9.2 The next aspect relates to filing of various affidavits during the course of appeal proceedings. These affidavits are of 30 neighbours and are identical in contents. All have made identical statements that they have never seen or heard that the assessee had given any cash loan to farmers over and above shown in the books of account or any dispute in the business concern of the assessee. Apparently if these happened to be unrecorded transactions in the books of account, these transactions will not take place in the presence of neighbours. Even otherwise money is never given/advanced in the presence of outsiders. Definitely neighbours were not the accountants of the assessee. Therefore, how could they know that money advanced to farmers was as per books of account. Therefore, statements made in the affidavits defy human probability. Therefore, the relevance of filing such affidavits for deciding the facts of the case is to be seen in this context. Moreover, these affidavits were not filed during the course of assessments. These were filed for the first time before the CIT(A). As per provisions of Rule 46A, the CIT(A) is vested with the powers for admitting fresh evidence subject to provisions of Rule 46A. We consider it appropriate to reproduce hereunder the provisions of Rule 46A, which read as under :

"46A. (1) The appellant shall not be entitled to produce before the (Dy. CIT(A) or, as the case may be, the CIT(A), any evidence, whether oral or documentary, other than the evidence produced by him during the course of proceedings before the AO, except in the following circumstances, namely :
(a) where the AO has refused to admit evidence which ought to have been admitted; or
(b) where the appellant was prevented by sufficient cause from producing the evidence which he was called upon to produce by the AO, or
(c) Where the appellant was prevented by sufficient cause from producing before the AO any evidence which is relevant to any ground of appeal; or
(d) Where the AO has made the order appealed against without giving sufficient opportunity to the appellant to adduce evidence relevant to any ground of appeal.

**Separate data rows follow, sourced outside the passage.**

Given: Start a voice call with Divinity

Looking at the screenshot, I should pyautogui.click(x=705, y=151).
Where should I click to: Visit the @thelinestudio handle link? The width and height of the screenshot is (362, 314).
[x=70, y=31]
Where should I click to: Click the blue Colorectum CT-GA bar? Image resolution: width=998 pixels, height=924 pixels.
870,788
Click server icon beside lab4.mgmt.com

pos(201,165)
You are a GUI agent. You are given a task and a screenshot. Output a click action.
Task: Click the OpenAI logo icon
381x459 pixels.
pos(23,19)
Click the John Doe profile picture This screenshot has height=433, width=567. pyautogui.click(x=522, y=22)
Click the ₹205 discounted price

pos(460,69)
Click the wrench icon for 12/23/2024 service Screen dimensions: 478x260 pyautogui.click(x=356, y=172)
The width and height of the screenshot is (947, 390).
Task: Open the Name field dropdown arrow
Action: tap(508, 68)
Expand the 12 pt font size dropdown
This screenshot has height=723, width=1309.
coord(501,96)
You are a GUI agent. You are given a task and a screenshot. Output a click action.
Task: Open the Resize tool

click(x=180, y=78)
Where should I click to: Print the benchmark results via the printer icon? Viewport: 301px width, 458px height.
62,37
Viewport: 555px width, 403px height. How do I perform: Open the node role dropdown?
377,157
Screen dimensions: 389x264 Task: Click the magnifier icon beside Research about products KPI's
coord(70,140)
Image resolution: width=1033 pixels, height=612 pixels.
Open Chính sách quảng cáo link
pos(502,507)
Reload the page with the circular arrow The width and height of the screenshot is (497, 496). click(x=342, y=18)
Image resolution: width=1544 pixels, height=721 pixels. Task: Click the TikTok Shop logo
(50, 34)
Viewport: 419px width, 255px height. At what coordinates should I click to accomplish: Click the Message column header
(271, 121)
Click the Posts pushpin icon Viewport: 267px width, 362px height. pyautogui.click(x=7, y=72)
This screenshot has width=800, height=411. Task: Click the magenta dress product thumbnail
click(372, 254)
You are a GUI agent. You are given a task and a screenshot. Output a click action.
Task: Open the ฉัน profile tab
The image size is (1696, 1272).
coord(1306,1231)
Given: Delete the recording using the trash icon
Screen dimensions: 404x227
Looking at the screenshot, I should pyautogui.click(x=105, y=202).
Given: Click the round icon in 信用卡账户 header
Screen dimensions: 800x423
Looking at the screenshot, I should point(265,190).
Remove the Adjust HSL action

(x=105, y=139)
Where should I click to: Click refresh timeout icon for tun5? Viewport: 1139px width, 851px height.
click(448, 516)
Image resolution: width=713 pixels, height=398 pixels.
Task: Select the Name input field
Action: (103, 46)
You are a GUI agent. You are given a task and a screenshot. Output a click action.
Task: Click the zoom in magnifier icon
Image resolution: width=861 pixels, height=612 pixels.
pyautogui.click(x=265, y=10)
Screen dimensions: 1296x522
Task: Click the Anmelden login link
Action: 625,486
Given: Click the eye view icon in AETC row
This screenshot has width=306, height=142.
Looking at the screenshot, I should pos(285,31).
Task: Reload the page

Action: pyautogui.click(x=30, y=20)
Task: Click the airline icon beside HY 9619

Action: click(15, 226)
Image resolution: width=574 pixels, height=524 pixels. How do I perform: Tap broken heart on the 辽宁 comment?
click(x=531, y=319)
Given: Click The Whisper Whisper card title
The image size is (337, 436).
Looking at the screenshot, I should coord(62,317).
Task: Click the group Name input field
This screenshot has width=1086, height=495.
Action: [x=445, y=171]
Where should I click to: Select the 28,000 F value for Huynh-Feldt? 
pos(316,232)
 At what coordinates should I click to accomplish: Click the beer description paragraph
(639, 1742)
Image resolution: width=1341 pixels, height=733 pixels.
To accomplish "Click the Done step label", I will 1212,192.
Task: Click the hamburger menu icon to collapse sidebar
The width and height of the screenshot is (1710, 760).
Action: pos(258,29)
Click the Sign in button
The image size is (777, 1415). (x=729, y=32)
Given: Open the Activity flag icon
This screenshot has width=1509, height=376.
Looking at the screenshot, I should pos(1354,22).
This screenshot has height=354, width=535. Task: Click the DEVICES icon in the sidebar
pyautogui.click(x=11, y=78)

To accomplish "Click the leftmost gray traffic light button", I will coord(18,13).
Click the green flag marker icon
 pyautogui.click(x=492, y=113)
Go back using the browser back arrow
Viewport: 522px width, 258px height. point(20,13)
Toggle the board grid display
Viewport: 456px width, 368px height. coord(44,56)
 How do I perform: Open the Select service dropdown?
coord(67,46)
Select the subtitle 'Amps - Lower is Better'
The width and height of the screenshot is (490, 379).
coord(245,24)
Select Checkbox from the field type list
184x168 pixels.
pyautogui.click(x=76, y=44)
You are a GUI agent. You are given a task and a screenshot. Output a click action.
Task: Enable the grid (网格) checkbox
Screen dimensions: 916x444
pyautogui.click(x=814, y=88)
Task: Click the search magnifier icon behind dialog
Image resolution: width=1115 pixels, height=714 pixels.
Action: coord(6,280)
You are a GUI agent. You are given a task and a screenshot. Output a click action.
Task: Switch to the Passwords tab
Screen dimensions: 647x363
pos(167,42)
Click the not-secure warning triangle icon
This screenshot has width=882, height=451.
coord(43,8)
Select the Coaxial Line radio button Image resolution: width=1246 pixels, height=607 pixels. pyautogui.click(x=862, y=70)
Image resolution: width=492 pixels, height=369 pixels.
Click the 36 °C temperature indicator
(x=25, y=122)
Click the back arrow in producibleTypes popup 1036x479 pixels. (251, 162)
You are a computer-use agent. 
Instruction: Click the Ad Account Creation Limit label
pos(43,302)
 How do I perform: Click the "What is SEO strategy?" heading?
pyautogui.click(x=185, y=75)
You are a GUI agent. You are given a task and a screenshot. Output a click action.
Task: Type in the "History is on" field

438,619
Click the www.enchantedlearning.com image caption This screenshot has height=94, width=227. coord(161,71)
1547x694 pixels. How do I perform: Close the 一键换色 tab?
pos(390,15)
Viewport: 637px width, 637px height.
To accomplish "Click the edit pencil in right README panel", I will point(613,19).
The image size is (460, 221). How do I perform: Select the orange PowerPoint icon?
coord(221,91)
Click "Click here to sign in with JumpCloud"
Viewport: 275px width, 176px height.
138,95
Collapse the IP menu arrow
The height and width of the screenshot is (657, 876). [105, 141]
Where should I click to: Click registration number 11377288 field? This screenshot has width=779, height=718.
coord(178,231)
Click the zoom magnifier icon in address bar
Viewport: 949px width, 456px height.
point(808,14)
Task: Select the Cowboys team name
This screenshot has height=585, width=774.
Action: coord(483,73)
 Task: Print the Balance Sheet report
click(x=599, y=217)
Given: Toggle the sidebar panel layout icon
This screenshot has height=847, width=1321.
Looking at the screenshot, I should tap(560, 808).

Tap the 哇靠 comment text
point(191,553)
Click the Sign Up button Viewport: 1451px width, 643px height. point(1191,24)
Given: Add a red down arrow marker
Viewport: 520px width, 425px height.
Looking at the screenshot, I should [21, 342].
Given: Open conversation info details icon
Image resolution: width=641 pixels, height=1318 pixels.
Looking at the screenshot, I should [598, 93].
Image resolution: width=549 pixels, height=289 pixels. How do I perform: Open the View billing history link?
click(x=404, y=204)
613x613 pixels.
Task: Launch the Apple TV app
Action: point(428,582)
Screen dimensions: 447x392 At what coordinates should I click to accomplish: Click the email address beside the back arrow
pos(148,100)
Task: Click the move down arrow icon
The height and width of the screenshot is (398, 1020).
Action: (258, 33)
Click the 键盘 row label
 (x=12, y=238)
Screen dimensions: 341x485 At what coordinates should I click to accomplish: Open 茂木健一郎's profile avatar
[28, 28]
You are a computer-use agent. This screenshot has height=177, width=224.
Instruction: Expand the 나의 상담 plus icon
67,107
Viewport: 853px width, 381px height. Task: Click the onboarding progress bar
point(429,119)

(2) No evidence shall be admitted under Sub-rule (1) unless the Dy. CIT(A) or, as the case may be, the CIT(A) records in writing the reasons for its admission.
(3) The Dy. CIT(A), or, as the case may be, the CIT(A) shall not take into account any evidence produced under Sub-rule (1) unless the AO has been allowed a reasonable opportunity--
(a) to examine the evidence or document or to cross-examine the witness produced by the appellant, or
(b) to produce any evidence or document or any witness in rebuttal of the additional evidence produced by the appellant.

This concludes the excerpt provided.